Pengiriman data melalui GSM biasa, ujarnya, akan memungkinkan
banyaknya data yang tidak terkirim, selain itu dengan menggunakan server
awan (cloud) pihak ketiga juga memungkinkan data bocor ke pihak yang
tidak dikehendaki.
"Untuk wilayah terpencil yang belum mendapat sinyal GSM, kami juga
telah mengembangkan radio telemetri hingga radius 20 km, sehingga
sinyalnya akan disambungkan oleh pemancar ke router lalu ke penerima GSM
terdekat," katanya.
Lebih Murah
Kelebihan berikutnya adalah
harganya dan biaya perawatannya murah karena diproduksi di dalam negeri,
bahkan diberi jaminan lima tahun untuk memperbaiki atau mengganti
komponen yang rusak.
"Hampir semua komponen Morpalaga milik lokal, hanya sonar saja yang
masih impor dari Eropa, Jepang pun impor. Apalagi komponen-komponen
Morpalaga akan diproduksi massal oleh industri kecil menengah," katanya
sambil mengatakan pihaknya telah mengajukan paten sejak 2016.
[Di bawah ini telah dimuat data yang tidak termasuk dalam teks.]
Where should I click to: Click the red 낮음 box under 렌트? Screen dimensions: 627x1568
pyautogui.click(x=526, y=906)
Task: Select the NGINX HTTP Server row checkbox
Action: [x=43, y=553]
Sejumlah pihak yang berkepentingan seperti Badan Restorasi Gambut
(BRG) dan Kementerian Lingkungan Hidup dan Kehutanan (KLHK) juga telah
menunjukkan minatnya menggunakan Morpalaga selain juga meminati Sesame
untuk kepentingan pemantauan lahan gambut.
Bagi Sidik, tidak masalah apakah pada akhirnya teknologi buatan
Jepang yang beberapa kali lipat lebih mahal itu lebih dipilih daripada
hasil kreasi BPPT.
Sudah banyak hasil inovasi anak bangsa yang berkualitas pada
akhirnya tidak terpakai karena teknologi impor lebih diminati, apalagi
teknologi asing tersebut masuk melalui hibah.
Indonesia memang banyak berutang budi pada Jepang seperti pemberian
ribuan beasiswa, namun demikian Indonesia sudah mengembalikannya
terlalu banyak dalam bentuk pasar dan ketergantungan teknologi.